There was some resistance from physicians at first because some of the surgeons didn't like the idea of administrators and schedulers knowing where they are at all times. (Physicians, and others, are tracked through RFID).
He credits them, however, with adopting the technology despite their misgivings.
Results
The investment has paid off handsomely. By February 2012, with the technology fully implemented and all users fully trained, the hospital had seen:
- A 20% increase in surgical cases
- An $11 million annual additional contribution margin to the health system
- A 35% drop in outpatient wait times
- An incidental finding of about $1.2 million in unbilled anesthesia fees
- Greater productivity and reduced anxiety physicians among physicians and care teams
"If there's one thing surgeons like, it's efficiency," says Bonar. Two other hospitals in the Seton Healthcare Family have since integrated the system, and two more are on the docket for 2015.
"We ended up dropping about $125,000 [to install] the system and everything else we looked at was more than twice that amount and wasn't integrated," he says. "To be fair, that was early on, but we saved about 50% as far as the cost of the system."
One "really interesting" unexpected benefit was finding the unbilled anesthesia revenue.
"We had been doing this through manual entry of charges. I remember when I was a young department director, we'd stand out back by the ER and stop [nurses] to see if they left with yellow stickers they forgot to put on the card. That was what was happening," he says. "When you automate it, you don't miss the charges. It's that simple."
Bonar says hospitals should always be looking, to the extent possible, to try to take the human factor out of managing schedules. The schedule needs to "talk" to your surgeons and anesthesiologists without having to go through a human being. Eventually, such innovations will make the hospital a place where surgeons and other senior care team members want to work.
Additional Benefits
"To the extent you can improve the efficiency of your organization, you'll make yourself more competitive when you sell into networks," Bonar says. "That's particularly true of the children's hospital."
But it's also true of an adult hospital. The technology is now being used at Wesley Medical Center, a Wichita, KS-based HCA hospital licensed for 726 beds.
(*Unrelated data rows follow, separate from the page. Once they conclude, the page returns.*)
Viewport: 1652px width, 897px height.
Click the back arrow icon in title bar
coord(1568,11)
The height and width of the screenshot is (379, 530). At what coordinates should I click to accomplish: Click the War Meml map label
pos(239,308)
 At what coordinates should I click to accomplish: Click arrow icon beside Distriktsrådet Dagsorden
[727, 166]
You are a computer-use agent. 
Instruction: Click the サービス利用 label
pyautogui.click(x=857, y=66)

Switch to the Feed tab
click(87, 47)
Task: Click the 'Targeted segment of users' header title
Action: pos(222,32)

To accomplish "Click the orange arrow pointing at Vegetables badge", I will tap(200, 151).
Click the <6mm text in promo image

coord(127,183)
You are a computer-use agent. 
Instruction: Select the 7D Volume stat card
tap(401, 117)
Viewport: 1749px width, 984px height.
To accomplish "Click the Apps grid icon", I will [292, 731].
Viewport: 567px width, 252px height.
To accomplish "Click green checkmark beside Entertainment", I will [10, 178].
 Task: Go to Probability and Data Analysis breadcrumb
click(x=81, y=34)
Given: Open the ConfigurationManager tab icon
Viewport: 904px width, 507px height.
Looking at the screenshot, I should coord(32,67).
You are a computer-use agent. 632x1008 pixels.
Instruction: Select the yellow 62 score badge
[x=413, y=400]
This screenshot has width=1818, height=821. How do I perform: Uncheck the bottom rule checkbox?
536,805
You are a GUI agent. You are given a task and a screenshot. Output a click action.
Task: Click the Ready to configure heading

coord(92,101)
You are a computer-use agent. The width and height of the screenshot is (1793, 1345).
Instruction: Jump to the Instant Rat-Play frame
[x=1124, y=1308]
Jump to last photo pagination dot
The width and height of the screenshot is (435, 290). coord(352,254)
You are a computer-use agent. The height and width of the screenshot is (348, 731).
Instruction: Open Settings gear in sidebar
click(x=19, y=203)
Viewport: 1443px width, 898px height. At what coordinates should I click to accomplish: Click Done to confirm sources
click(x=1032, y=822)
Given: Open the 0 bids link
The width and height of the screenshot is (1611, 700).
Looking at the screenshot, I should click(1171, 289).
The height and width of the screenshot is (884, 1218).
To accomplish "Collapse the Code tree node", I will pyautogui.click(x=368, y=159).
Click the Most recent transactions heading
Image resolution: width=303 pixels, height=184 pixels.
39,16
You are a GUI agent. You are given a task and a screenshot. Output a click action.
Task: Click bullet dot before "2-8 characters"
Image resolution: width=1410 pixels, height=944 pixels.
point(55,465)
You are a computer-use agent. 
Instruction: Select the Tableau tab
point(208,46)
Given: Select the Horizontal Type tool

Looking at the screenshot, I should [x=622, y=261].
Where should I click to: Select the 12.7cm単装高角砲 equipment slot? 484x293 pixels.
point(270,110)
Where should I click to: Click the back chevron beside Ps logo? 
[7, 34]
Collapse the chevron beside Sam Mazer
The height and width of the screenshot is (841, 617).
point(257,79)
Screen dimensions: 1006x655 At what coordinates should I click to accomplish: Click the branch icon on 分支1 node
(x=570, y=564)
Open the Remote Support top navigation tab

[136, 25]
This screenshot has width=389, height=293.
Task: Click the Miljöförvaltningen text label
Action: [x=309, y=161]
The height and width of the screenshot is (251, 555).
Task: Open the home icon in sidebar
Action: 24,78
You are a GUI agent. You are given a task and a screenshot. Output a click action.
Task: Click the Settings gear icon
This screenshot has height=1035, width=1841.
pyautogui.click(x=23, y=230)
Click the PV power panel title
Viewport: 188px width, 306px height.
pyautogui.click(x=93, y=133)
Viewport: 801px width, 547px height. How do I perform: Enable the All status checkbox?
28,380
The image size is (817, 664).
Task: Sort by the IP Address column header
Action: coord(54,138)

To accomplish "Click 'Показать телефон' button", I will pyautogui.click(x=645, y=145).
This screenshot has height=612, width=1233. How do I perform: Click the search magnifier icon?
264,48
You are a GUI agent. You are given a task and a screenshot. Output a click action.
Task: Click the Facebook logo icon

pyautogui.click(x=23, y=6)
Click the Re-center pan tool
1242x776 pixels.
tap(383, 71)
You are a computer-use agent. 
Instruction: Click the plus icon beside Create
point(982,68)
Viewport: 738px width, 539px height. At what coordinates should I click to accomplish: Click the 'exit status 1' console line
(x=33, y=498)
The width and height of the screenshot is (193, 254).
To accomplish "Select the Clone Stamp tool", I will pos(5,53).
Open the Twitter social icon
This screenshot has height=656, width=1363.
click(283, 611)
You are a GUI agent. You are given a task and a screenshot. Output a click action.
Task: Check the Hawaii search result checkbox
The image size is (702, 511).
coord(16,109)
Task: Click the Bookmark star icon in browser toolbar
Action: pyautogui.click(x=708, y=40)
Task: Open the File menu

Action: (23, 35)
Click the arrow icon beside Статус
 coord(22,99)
Although the system just went live in early November, Matt Leary, the hospital's chief financial officer, is excited about the possibilities.
"This became a technology that we thought could help with improving turnaround and on-time starts and quickly realized how it could impact the whole perioperative line from the time the patient shows up," he says. "The anesthesiologists quickly began to have a lot of functionality to improve process and throughput in the OR."
Wesley has plenty of exponential opportunity to improve efficiency, says Leary, given that it operates more than 30 anesthesia locations and of those, 20 are ORs.
Like many hospitals, it struggling with getting good "optics" on when it could get the room turned around, and all the other variables, such as patient arrival, physician arrival, and anesthesia started.
"We could have really good turnarounds of 30 minutes, but sometimes it was 45–50 minutes," says Leary. "We should [have] around 25–30 minute turnarounds. We're shooting for an experience where for the doc and the patient, there's high reliability of start and end times."
He admits the technology can be perceived as pretty intrusive. "We're asking a lot of people tough questions. The great thing is we have a great relationship with anesthesia and they were alongside with us. This puts a very bright light on when and where things are happening, [in] real time."
"Right now, as the CFO, as I am able to look and see that a certain case started 15 minutes late, but the patient was here, we got them registered, it looks like the anesthesiologist did his check-off, so what happened? It really brings accountability at a high level."
Philip Betbeze is the senior leadership editor at HealthLeaders.